**Exercise goal**
Exact transcription with no images: write out all of the entries below.

**Entries provided**

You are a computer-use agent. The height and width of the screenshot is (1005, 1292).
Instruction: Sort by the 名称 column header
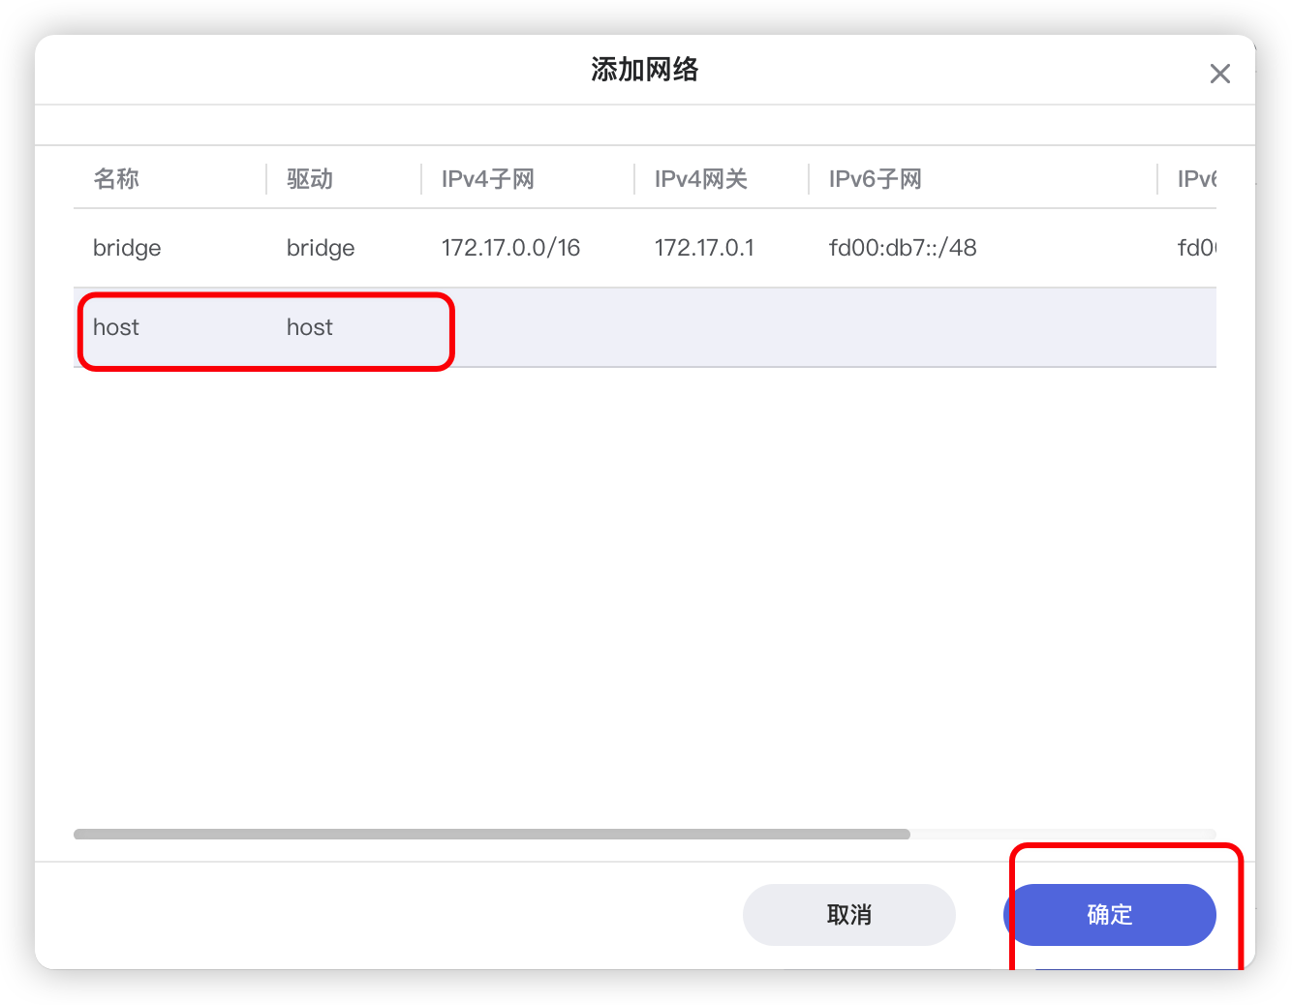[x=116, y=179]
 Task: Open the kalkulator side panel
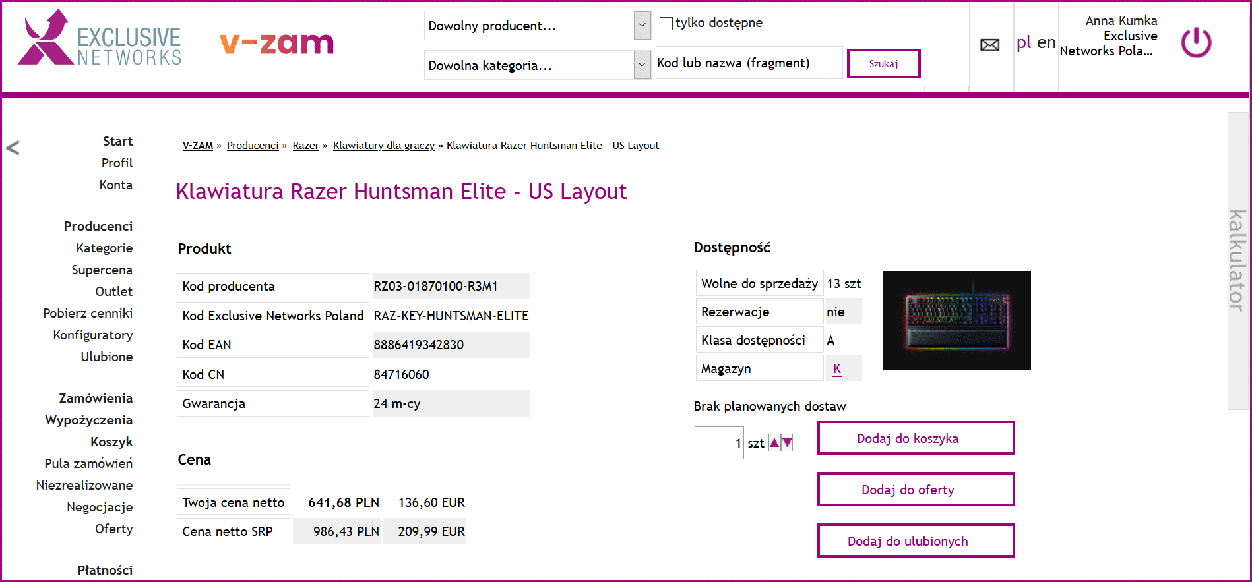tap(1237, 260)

**Exercise solution**
You are a computer-use agent. The height and width of the screenshot is (1005, 1292).
Instruction: Sort by the 名称 column header
[x=116, y=179]
 Task: Open the kalkulator side panel
tap(1237, 260)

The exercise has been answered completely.